Repeat all the records, precisely as given.
(Information begins)
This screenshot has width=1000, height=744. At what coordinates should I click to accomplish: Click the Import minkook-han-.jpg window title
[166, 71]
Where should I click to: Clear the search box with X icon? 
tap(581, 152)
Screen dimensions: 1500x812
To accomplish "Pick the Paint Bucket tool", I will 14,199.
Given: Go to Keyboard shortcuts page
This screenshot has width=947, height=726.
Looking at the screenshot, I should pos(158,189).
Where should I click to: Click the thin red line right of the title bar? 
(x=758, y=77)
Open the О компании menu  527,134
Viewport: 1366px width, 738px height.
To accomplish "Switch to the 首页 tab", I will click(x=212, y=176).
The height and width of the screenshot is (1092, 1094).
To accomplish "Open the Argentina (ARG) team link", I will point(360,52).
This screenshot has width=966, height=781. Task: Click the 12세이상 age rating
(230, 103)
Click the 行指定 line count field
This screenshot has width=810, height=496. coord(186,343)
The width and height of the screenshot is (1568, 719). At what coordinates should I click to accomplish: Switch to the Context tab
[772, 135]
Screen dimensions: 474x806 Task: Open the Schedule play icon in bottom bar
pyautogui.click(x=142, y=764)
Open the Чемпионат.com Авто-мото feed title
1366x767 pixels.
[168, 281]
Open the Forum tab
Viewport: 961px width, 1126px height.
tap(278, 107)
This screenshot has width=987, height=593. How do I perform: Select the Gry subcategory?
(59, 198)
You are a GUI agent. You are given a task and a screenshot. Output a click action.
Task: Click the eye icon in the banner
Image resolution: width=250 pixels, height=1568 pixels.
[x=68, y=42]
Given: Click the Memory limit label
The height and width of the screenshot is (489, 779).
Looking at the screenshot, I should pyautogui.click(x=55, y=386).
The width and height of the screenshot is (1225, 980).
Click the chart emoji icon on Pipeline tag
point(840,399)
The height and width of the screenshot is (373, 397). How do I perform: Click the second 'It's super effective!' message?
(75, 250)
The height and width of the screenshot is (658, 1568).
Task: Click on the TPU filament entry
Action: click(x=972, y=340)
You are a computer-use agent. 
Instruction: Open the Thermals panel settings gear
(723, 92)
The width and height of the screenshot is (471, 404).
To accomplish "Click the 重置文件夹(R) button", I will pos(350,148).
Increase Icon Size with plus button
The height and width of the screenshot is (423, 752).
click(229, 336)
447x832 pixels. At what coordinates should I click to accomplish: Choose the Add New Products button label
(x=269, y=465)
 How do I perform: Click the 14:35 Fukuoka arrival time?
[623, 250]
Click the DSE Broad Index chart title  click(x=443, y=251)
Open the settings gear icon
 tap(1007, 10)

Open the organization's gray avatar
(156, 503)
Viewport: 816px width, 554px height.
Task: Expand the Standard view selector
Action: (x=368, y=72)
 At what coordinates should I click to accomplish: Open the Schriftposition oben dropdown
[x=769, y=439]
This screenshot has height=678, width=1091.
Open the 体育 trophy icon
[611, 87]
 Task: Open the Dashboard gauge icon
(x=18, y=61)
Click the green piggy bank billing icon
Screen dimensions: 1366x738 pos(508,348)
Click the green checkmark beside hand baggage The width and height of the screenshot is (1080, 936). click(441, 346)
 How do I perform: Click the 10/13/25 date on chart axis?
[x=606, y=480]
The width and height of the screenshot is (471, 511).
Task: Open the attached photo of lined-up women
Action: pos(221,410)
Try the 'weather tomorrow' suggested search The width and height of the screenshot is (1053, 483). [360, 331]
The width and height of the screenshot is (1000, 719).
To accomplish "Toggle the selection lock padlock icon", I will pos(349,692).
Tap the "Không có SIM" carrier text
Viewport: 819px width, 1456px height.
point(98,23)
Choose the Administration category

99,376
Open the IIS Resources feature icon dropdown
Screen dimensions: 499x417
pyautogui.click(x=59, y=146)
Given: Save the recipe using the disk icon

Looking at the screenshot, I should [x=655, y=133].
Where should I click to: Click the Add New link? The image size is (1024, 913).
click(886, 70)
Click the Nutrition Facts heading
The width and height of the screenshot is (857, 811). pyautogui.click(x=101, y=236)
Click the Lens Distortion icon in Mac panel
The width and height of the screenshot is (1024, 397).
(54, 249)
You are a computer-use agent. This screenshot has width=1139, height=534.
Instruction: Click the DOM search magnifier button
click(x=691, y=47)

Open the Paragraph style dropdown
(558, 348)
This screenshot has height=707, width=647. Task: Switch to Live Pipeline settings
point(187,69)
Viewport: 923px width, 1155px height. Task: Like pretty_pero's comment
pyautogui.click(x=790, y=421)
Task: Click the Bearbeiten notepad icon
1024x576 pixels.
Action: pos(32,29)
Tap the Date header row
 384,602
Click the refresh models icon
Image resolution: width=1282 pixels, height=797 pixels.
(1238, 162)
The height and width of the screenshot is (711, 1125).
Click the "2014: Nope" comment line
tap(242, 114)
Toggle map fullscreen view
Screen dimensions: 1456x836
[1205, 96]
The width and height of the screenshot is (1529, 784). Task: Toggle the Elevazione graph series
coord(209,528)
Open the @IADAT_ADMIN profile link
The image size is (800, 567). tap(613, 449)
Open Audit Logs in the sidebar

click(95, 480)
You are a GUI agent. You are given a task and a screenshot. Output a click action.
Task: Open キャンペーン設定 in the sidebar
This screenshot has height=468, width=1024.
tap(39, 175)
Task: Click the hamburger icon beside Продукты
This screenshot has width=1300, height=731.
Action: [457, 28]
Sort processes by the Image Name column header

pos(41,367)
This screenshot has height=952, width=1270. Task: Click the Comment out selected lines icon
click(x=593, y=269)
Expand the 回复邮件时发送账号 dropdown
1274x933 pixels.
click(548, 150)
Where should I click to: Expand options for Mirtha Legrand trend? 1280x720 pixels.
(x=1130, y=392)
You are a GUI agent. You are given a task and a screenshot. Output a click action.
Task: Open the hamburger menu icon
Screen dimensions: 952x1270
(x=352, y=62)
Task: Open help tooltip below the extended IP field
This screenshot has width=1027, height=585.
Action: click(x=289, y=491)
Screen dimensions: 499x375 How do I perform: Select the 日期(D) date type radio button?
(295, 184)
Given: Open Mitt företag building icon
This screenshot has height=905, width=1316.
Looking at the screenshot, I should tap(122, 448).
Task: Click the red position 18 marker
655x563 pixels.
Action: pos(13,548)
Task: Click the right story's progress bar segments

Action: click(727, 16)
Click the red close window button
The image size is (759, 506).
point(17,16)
(Information ends)
**Response to the exercise**
This screenshot has width=1000, height=744. At what coordinates should I click to accomplish: Click the Import minkook-han-.jpg window title
[166, 71]
Where should I click to: Clear the search box with X icon? 
tap(581, 152)
Screen dimensions: 1500x812
To accomplish "Pick the Paint Bucket tool", I will 14,199.
Given: Go to Keyboard shortcuts page
This screenshot has width=947, height=726.
Looking at the screenshot, I should pos(158,189).
Where should I click to: Click the thin red line right of the title bar? 
(x=758, y=77)
Open the О компании menu  527,134
Viewport: 1366px width, 738px height.
To accomplish "Switch to the 首页 tab", I will click(x=212, y=176).
The height and width of the screenshot is (1092, 1094).
To accomplish "Open the Argentina (ARG) team link", I will point(360,52).
This screenshot has width=966, height=781. Task: Click the 12세이상 age rating
(230, 103)
Click the 行指定 line count field
This screenshot has width=810, height=496. coord(186,343)
The width and height of the screenshot is (1568, 719). At what coordinates should I click to accomplish: Switch to the Context tab
[772, 135]
Screen dimensions: 474x806 Task: Open the Schedule play icon in bottom bar
pyautogui.click(x=142, y=764)
Open the Чемпионат.com Авто-мото feed title
1366x767 pixels.
[168, 281]
Open the Forum tab
Viewport: 961px width, 1126px height.
tap(278, 107)
This screenshot has width=987, height=593. How do I perform: Select the Gry subcategory?
(59, 198)
You are a GUI agent. You are given a task and a screenshot. Output a click action.
Task: Click the eye icon in the banner
Image resolution: width=250 pixels, height=1568 pixels.
[x=68, y=42]
Given: Click the Memory limit label
The height and width of the screenshot is (489, 779).
Looking at the screenshot, I should pyautogui.click(x=55, y=386).
The width and height of the screenshot is (1225, 980).
Click the chart emoji icon on Pipeline tag
point(840,399)
The height and width of the screenshot is (373, 397). How do I perform: Click the second 'It's super effective!' message?
(75, 250)
The height and width of the screenshot is (658, 1568).
Task: Click on the TPU filament entry
Action: click(x=972, y=340)
You are a computer-use agent. 
Instruction: Open the Thermals panel settings gear
(723, 92)
The width and height of the screenshot is (471, 404).
To accomplish "Click the 重置文件夹(R) button", I will pos(350,148).
Increase Icon Size with plus button
The height and width of the screenshot is (423, 752).
click(229, 336)
447x832 pixels. At what coordinates should I click to accomplish: Choose the Add New Products button label
(x=269, y=465)
 How do I perform: Click the 14:35 Fukuoka arrival time?
[623, 250]
Click the DSE Broad Index chart title  click(x=443, y=251)
Open the settings gear icon
 tap(1007, 10)

Open the organization's gray avatar
(156, 503)
Viewport: 816px width, 554px height.
Task: Expand the Standard view selector
Action: (x=368, y=72)
 At what coordinates should I click to accomplish: Open the Schriftposition oben dropdown
[x=769, y=439]
This screenshot has height=678, width=1091.
Open the 体育 trophy icon
[611, 87]
 Task: Open the Dashboard gauge icon
(x=18, y=61)
Click the green piggy bank billing icon
Screen dimensions: 1366x738 pos(508,348)
Click the green checkmark beside hand baggage The width and height of the screenshot is (1080, 936). click(441, 346)
 How do I perform: Click the 10/13/25 date on chart axis?
[x=606, y=480]
The width and height of the screenshot is (471, 511).
Task: Open the attached photo of lined-up women
Action: pos(221,410)
Try the 'weather tomorrow' suggested search The width and height of the screenshot is (1053, 483). [360, 331]
The width and height of the screenshot is (1000, 719).
To accomplish "Toggle the selection lock padlock icon", I will pos(349,692).
Tap the "Không có SIM" carrier text
Viewport: 819px width, 1456px height.
point(98,23)
Choose the Administration category

99,376
Open the IIS Resources feature icon dropdown
Screen dimensions: 499x417
pyautogui.click(x=59, y=146)
Given: Save the recipe using the disk icon

Looking at the screenshot, I should [x=655, y=133].
Where should I click to: Click the Add New link? The image size is (1024, 913).
click(886, 70)
Click the Nutrition Facts heading
The width and height of the screenshot is (857, 811). pyautogui.click(x=101, y=236)
Click the Lens Distortion icon in Mac panel
The width and height of the screenshot is (1024, 397).
(54, 249)
You are a computer-use agent. This screenshot has width=1139, height=534.
Instruction: Click the DOM search magnifier button
click(x=691, y=47)

Open the Paragraph style dropdown
(558, 348)
This screenshot has height=707, width=647. Task: Switch to Live Pipeline settings
point(187,69)
Viewport: 923px width, 1155px height. Task: Like pretty_pero's comment
pyautogui.click(x=790, y=421)
Task: Click the Bearbeiten notepad icon
1024x576 pixels.
Action: pos(32,29)
Tap the Date header row
 384,602
Click the refresh models icon
Image resolution: width=1282 pixels, height=797 pixels.
(1238, 162)
The height and width of the screenshot is (711, 1125).
Click the "2014: Nope" comment line
tap(242, 114)
Toggle map fullscreen view
Screen dimensions: 1456x836
[1205, 96]
The width and height of the screenshot is (1529, 784). Task: Toggle the Elevazione graph series
coord(209,528)
Open the @IADAT_ADMIN profile link
The image size is (800, 567). tap(613, 449)
Open Audit Logs in the sidebar

click(95, 480)
You are a GUI agent. You are given a task and a screenshot. Output a click action.
Task: Open キャンペーン設定 in the sidebar
This screenshot has height=468, width=1024.
tap(39, 175)
Task: Click the hamburger icon beside Продукты
This screenshot has width=1300, height=731.
Action: [457, 28]
Sort processes by the Image Name column header

pos(41,367)
This screenshot has height=952, width=1270. Task: Click the Comment out selected lines icon
click(x=593, y=269)
Expand the 回复邮件时发送账号 dropdown
1274x933 pixels.
click(548, 150)
Where should I click to: Expand options for Mirtha Legrand trend? 1280x720 pixels.
(x=1130, y=392)
You are a GUI agent. You are given a task and a screenshot. Output a click action.
Task: Open the hamburger menu icon
Screen dimensions: 952x1270
(x=352, y=62)
Task: Open help tooltip below the extended IP field
This screenshot has width=1027, height=585.
Action: click(x=289, y=491)
Screen dimensions: 499x375 How do I perform: Select the 日期(D) date type radio button?
(295, 184)
Given: Open Mitt företag building icon
This screenshot has height=905, width=1316.
Looking at the screenshot, I should tap(122, 448).
Task: Click the red position 18 marker
655x563 pixels.
Action: pos(13,548)
Task: Click the right story's progress bar segments

Action: click(727, 16)
Click the red close window button
The image size is (759, 506).
point(17,16)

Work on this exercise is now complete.